Federal SEOG Grant: Federal Supplemental Educational Opportunity Grant (FSEOG) may be available to Federal Pell Grant eligible students. FSEOG does not need to be repaid. Grant amounts range from $100 to $4,000 annually and are determined by the college/university as these are considered campus-based funds.
Financial Aid: Money given or loaned to students to help pay for college. Financial aid can come from federal and state governments, colleges and universities, or private and community organizations.
Free Application for Federal Student Aid (FAFSA): The Free Application for Federal Student Aid is an online form administered by the Federal Department of Education. The FAFSA provides students access to federal financial aid programs such as the Federal Pell Grant, FSEOG, Federal Work Study and Federal Direct Loans. Information from the FAFSA may also qualify students for state-sponsored financial aid. Augustana’s federal school code is 003458.
Gift Aid: Financial aid that doesn’t have to be paid back. Usually in the form of grants or scholarships.
Grants: Financial aid that doesn’t have to be paid back. Grants are generally awarded based on financial need.
Indirect Costs: Costs that are not charged to a student’s university account, but are still part of life as a college student. This includes books and supplies, transportation, and personal or miscellaneous expenses.
Loan: Money borrowed from the government, a bank, or another source. Loans need to be paid back, usually over an agreed period of time. Most loans accrue interest over the life of the loan.
Merit-based Aid or Non-need-based Aid: Financial aid offered without regard to financial need. It can be based on academic achievement, individual talents (i.e. sports or music), leadership skills, or other characteristics.
Need-based aid: Financial aid offered to students based on their demonstrated need. Need-based aid may come in the form of grants or scholarships, but it can also be a job on or off campus or loans.
Net Price: The amount a student will actually pay for college after tuition discounts, scholarships, and grants are accounted for. For private colleges like Augustana, this amount is usually far less than the advertised ‘sticker’ price.

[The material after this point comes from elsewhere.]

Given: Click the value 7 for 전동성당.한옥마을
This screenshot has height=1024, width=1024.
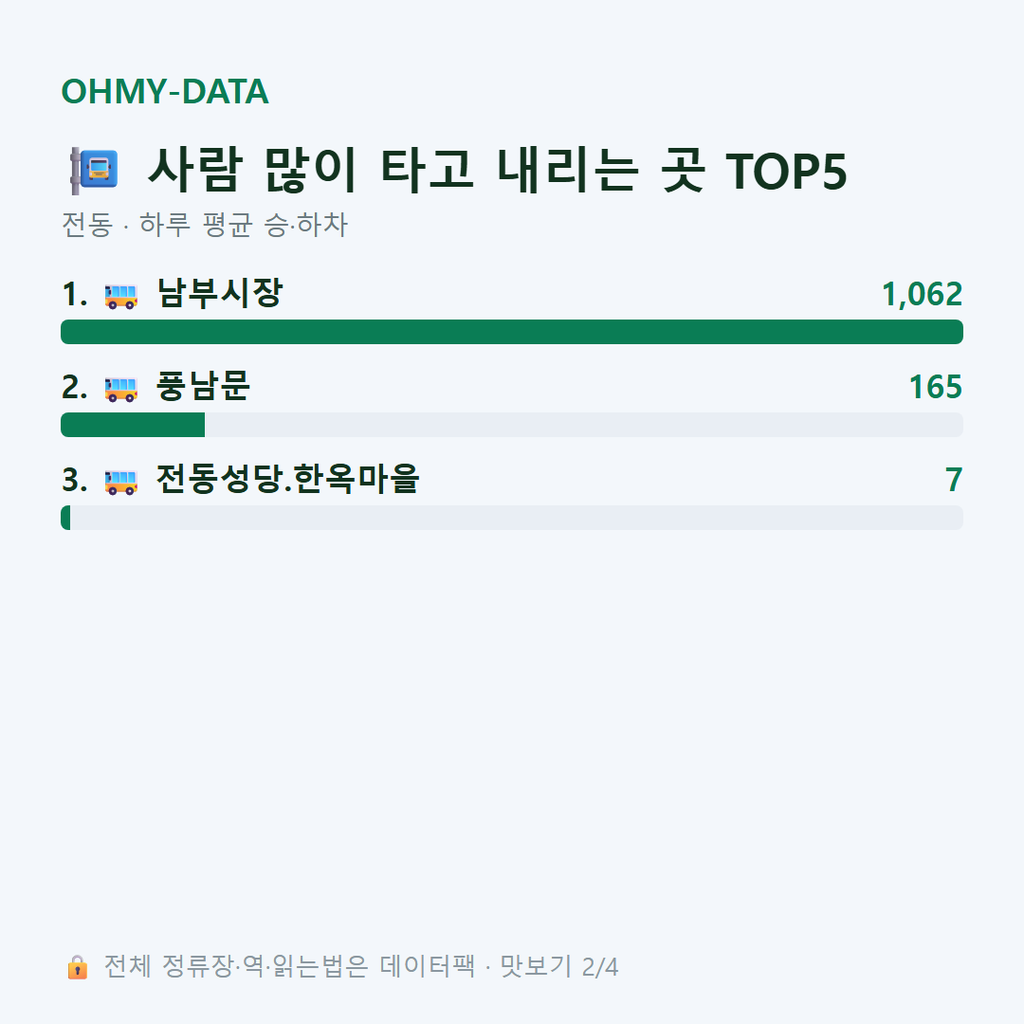Looking at the screenshot, I should pyautogui.click(x=953, y=480).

Net Price Calculator: An online tool that gives a personalized estimate of what it will cost to attend a specific college. Most colleges are required by law to post a net price calculator on their website.
Offer of Financial Aid: The document sent from a college explaining the terms of the financial aid that the college is offering a student. This information includes the types and amounts of financial aid offered and instructions for accepting the offer.

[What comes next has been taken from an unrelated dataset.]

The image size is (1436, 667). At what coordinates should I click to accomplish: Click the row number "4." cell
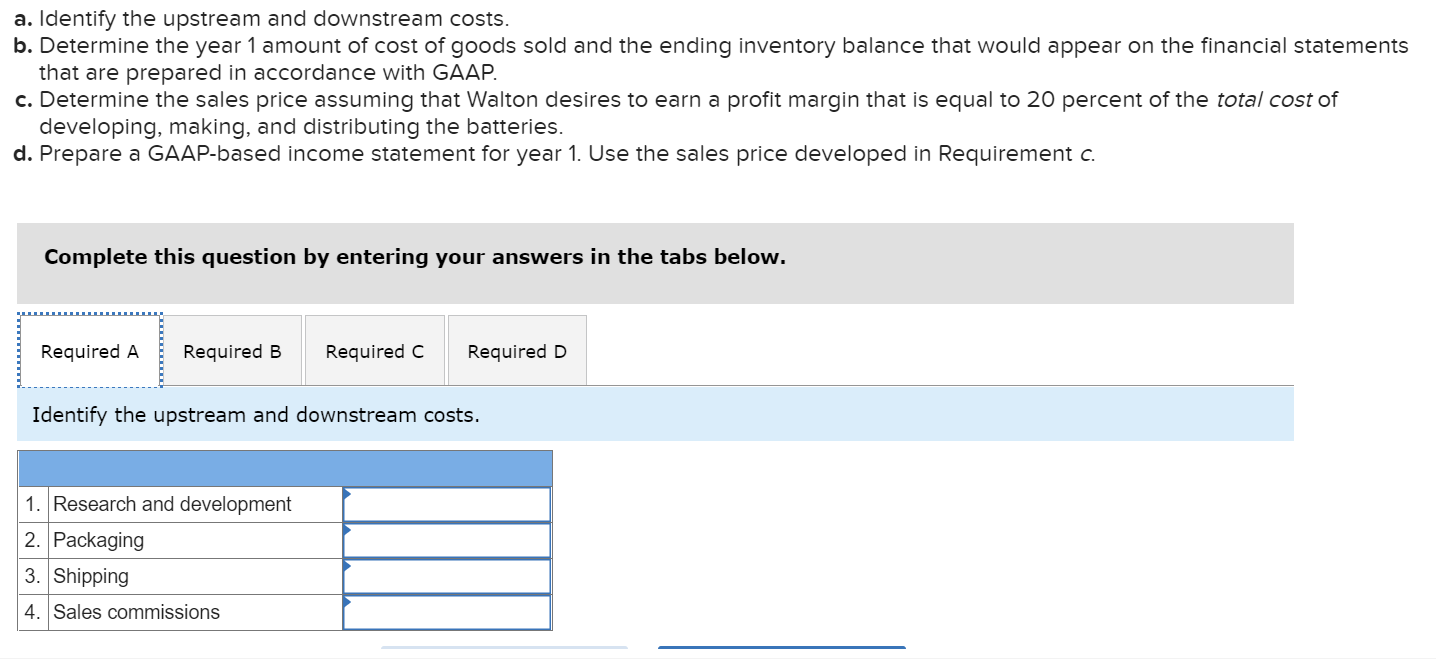(x=34, y=612)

Outside Scholarship or Private Scholarship: A scholarship offered by a private organization — not the government or a college/university. Outside scholarships are offered by all kinds of groups, individuals, corporations, churches, and nonprofit organizations.

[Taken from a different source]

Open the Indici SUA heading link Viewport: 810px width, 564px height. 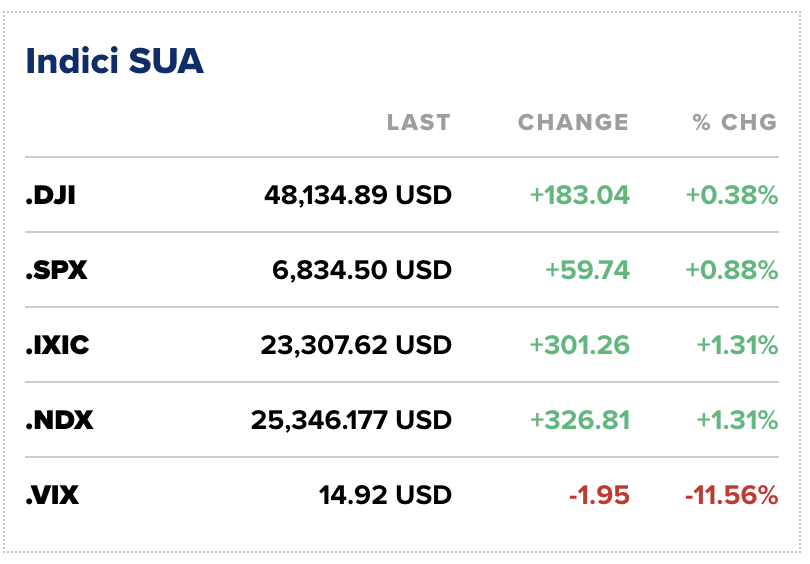[x=114, y=62]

Renewable Financial Aid: Financial aid that will be available to a student each consecutive year they attend a college. Most forms of financial aid have basic eligibility criteria that must be maintained in order to continue receiving the aid.
Room and Board: Room and board is terminology that refers to the cost of campus housing and a campus meal plan while attending a college.
Scholarships: Financial aid that doesn’t have to be repaid. Scholarships are usually awarded based on certain characteristics or qualities of the student and can be merit-based or need-based. Scholarships may be offered directly to the student by the college or university or they may be offered by an outside/private organization.
Student Aid Report (SAR): The Student Aid Report is a paper or electronic document provided to each FAFSA filer. The SAR lists the submitted answers to the questions on the FAFSA and provides some basic information about federal aid eligibility. The SAR includes the student’s Expected Family Contribution (EFC).
Work-Study: Federal Work-Study provides part-time jobs for undergraduate or graduate students with financial need. Work-study jobs are typically on-campus jobs, but might be off-campus jobs. Students must file the FAFSA to be considered for Federal Work-Study.